3、高ストレス者はなぜ面談を受けないのか
全国労働衛生団体連合会が行う調査(平成29年)で159万人分のチェック結果を分析したところ、高ストレスと判定された人は13.4%。これは身近な職場においても10人に1人か2人は高ストレス者がいる計算です。しかし実際にストレスチェックで高ストレスと判定された人でも「何もしなかった」人が6割もいることが調査で明らかになっています。
自己認識の不足
多くの高ストレス者は、自分が高ストレス状態にあることに気付いていないことがあります。したがって、メンタルヘルスの問題を認識し、対策を講じる動機が欠如している可能性があります。高ストレスの状態に慣れてしまい、それが日常の一部となっていることから、それほど重要なことではないと思い対策が疎かになってしまっている可能性があります。
ストレスのタブー視
一部の文化や職場では、ストレスやメンタルヘルスの問題について話すことがタブーとされていることがあります。高ストレス=負け犬だと思われてしまうかもしれないといった、メンタルヘルスについての間違った認識により、高ストレス者が周囲の人々と問題を共有しにくくなります。自分の問題や課題について他人に伝えることに抵抗を感じることが一因となります。
仕事へのプレッシャー
高ストレス状態にある人々は、仕事のプレッシャーや忙しさに追われて、メンタルヘルスに関する面談や対策を受ける時間を持てないことがあります。仕事へのコミットメントが高いため、自分自身のメンタルヘルスについて十分な注意を払えないのです。仕事へのコミットメントが高いことはもちろん良いことですが、長期的な視点で考えれば自身のヘルスケアを行うことは自分の未来への投資という目線を持つこともできます。
4、高ストレス者に対して会社ができること
従業員のために、会社ができることは多くあります。メンタルヘルスを重視し、従業員の幸福感とパフォーマンスを向上させるために、以下のアプローチを検討しましょう。
サポート体制の整備
メンタルヘルスの問題に対処するための社内窓口や専門家へのアクセスを具体的に示すことが重要です。高ストレスと判定されてもどうしたら良いかがわからない人が大半です。文書や口頭での伝達などを通して相談に対するハードルを下げることで適切なサポートを受けることができ、高ストレス者が問題に向き合いやすくなります。
ストレス軽減策の推進
職場でのストレス軽減策として環境面を整えることも従業員のストレスを軽減するために重要なことです。

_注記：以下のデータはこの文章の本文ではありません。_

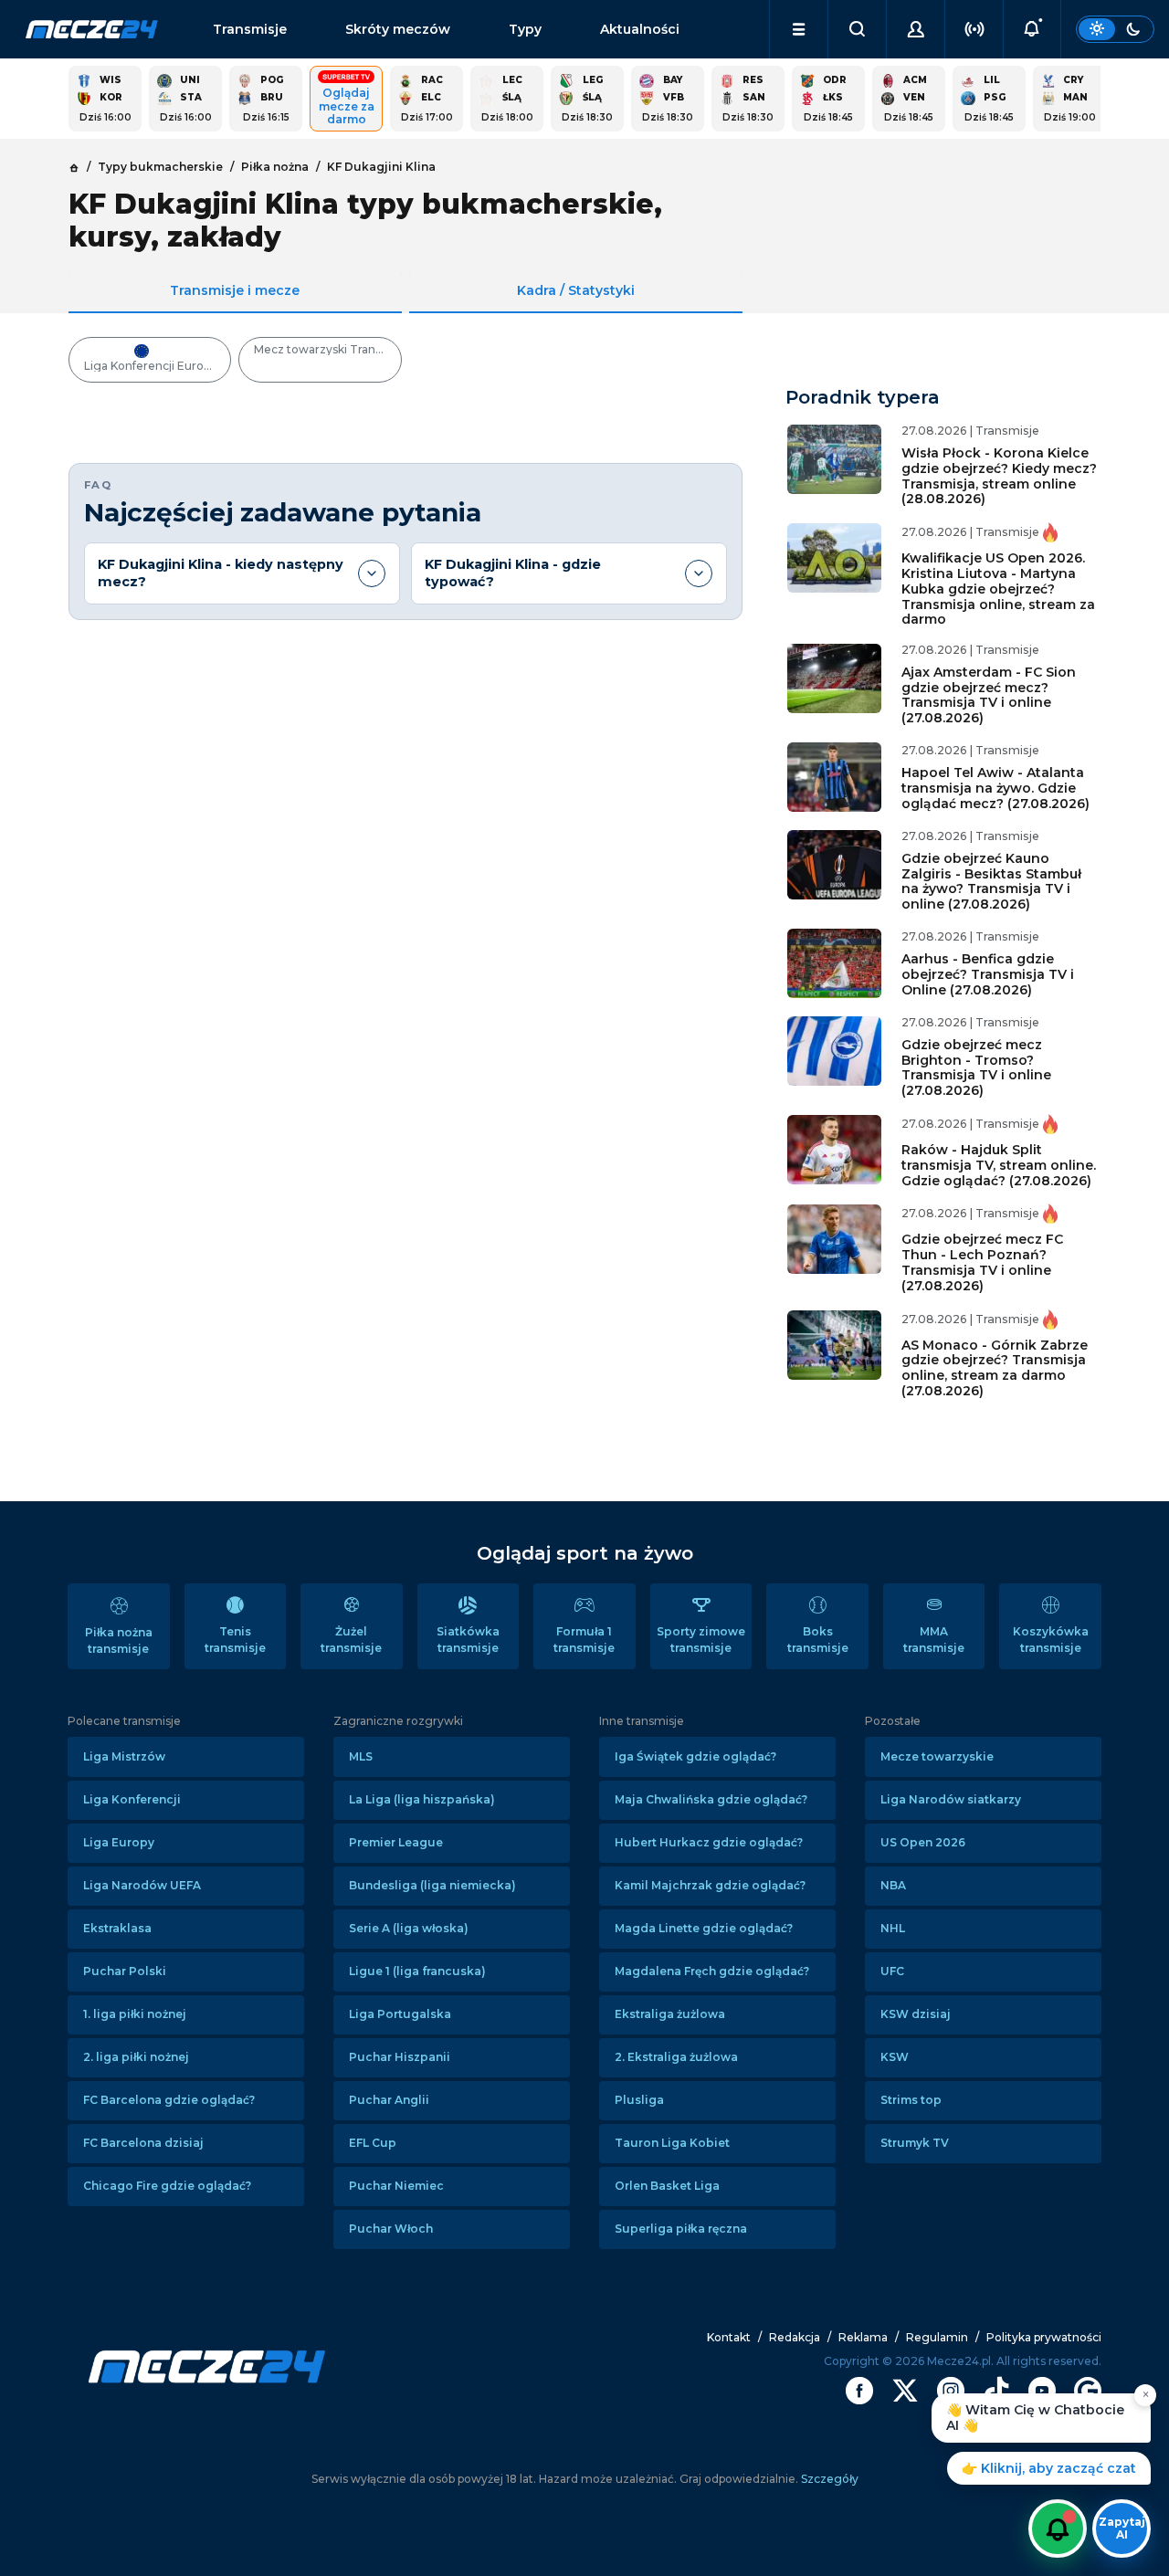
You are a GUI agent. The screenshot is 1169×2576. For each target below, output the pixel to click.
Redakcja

事業主には従業員の心身の健康を守る安全配慮義務が課されていますが、メンタルヘルス不調の未然防止策として職場環境を継続的に評価し改善するといった取り組みが推奨されています。特に衛生的で安全な職場環境、柔軟性のある労働環境の提供、教育研修やストレス管理プログラムの実施などが考えられます。
ストレスを溜めすぎる危険性を知らせる
メンタルヘルスの問題をタブーにせず、オープンな議論を奨励し、従業員がストレスや不調について自由に話す場を提供します。オープンなコミュニケーション環境を構築することで、高ストレス者が自分の状況を共有しやすくなります。

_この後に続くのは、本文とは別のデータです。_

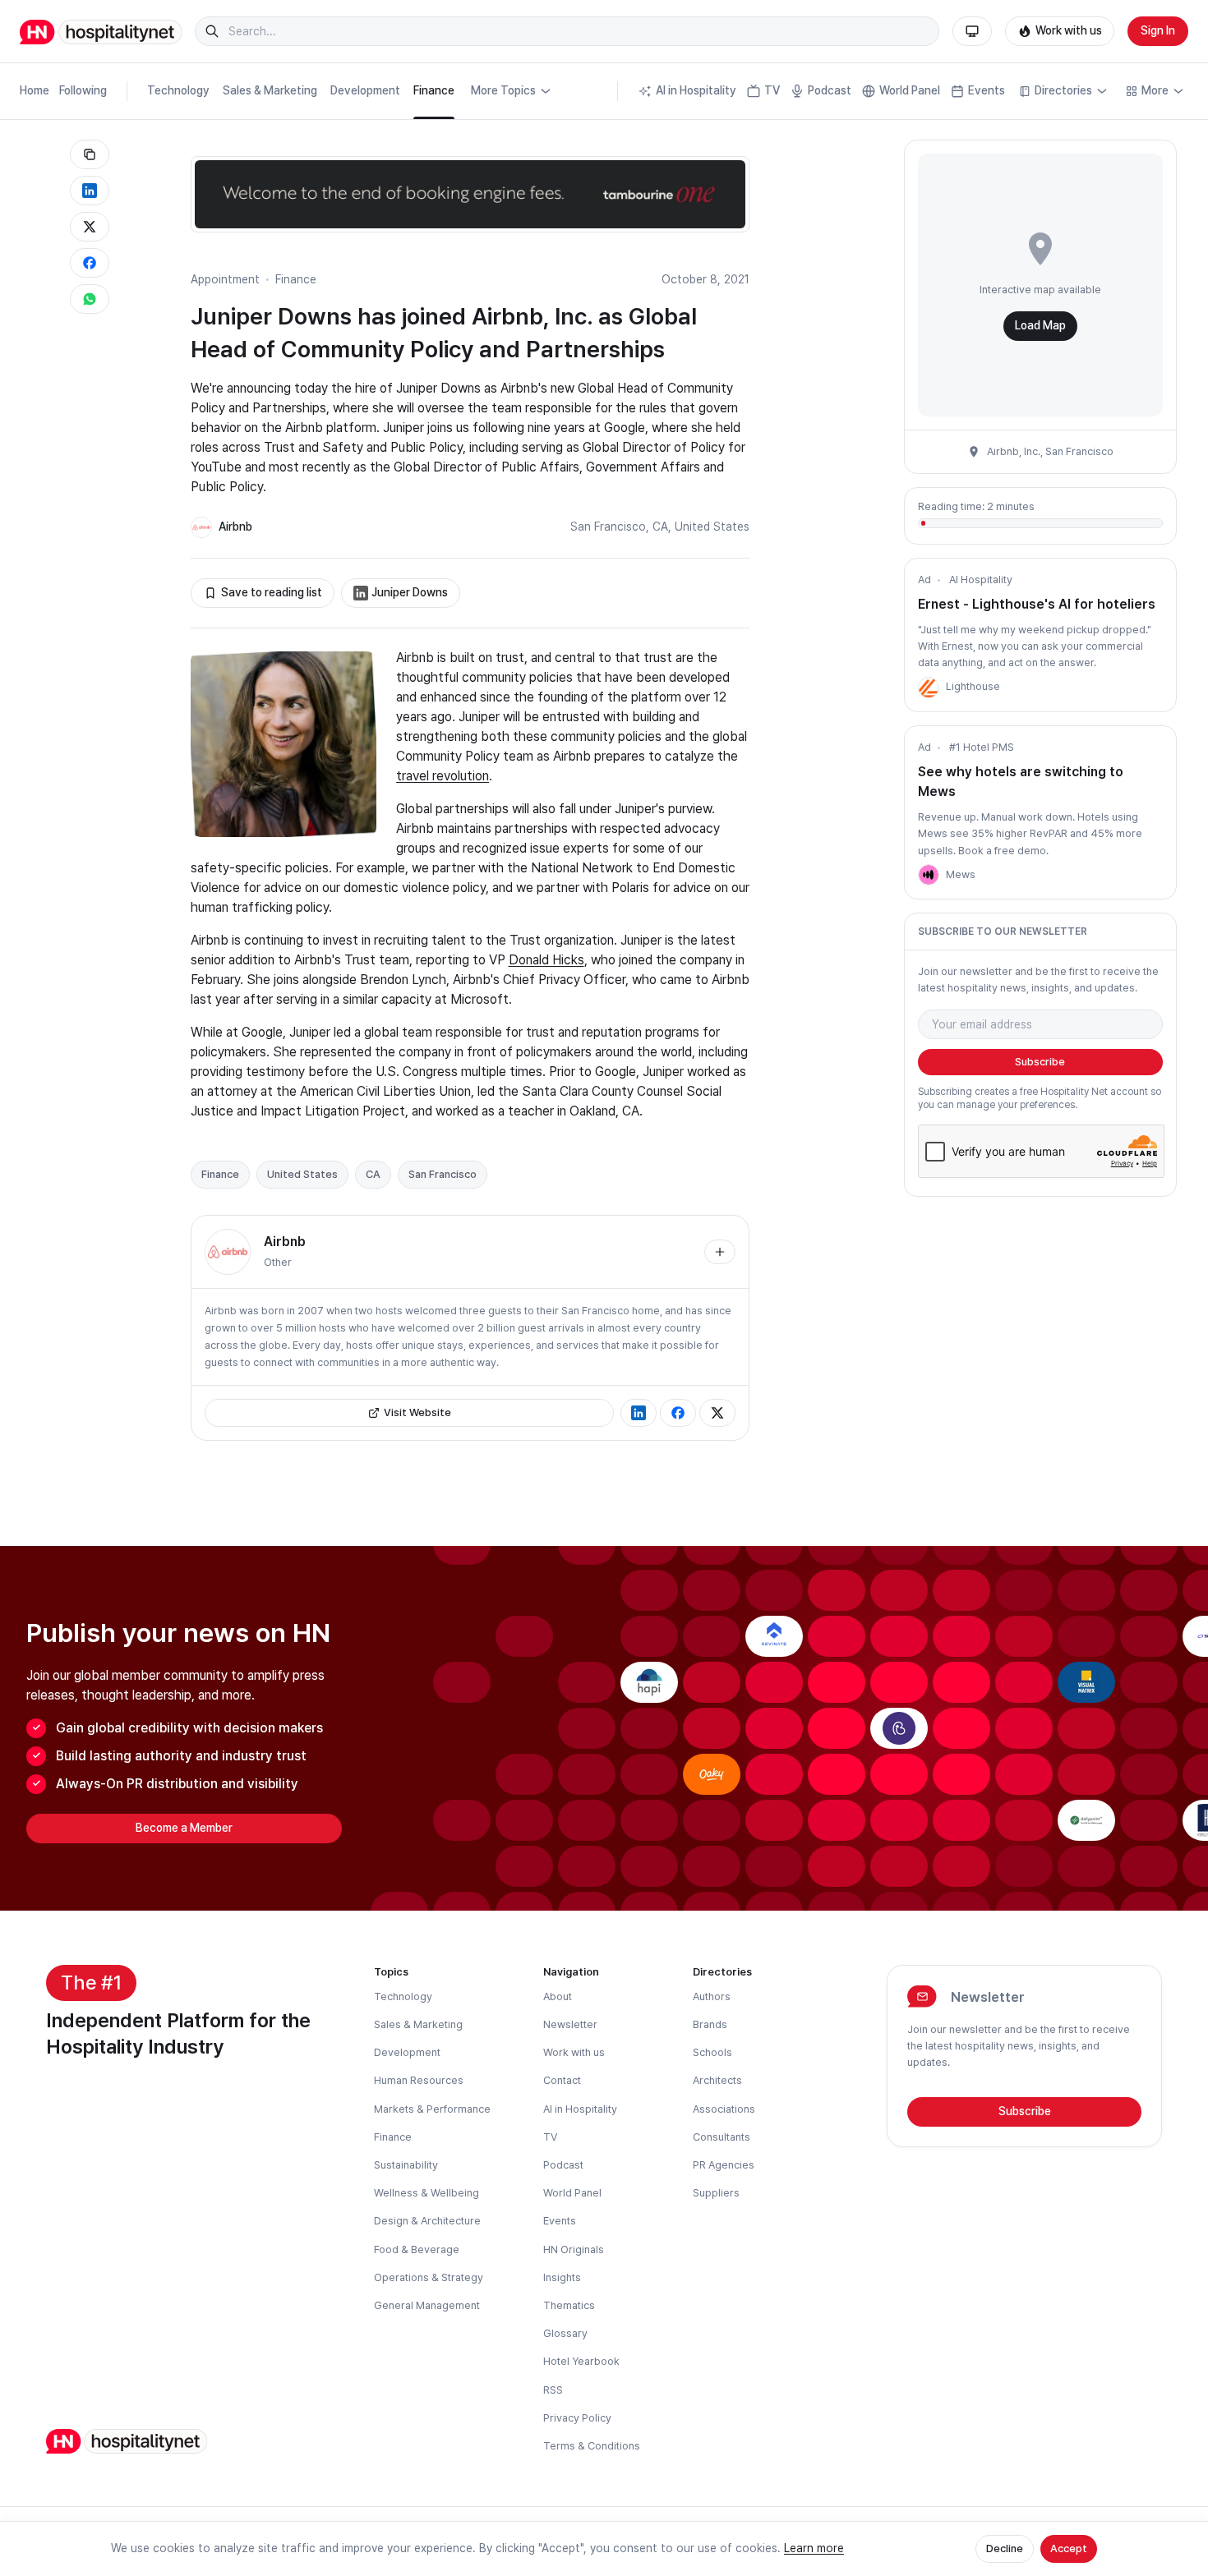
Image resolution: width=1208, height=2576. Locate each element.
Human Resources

メンタルヘルスの問題は、個人や組織全体に深刻な影響を及ぼす可能性があります。ストレスチェックを通じて、自分のストレス状況を正確に評価し適切な対策を講じることは、より健康で幸福な職場環境を築くための重要な一歩です。不調の未然防止を含めたサポートが充実しメンタルヘルスに対する意識が高まることで、より健全な労働環境が実現できるでしょう。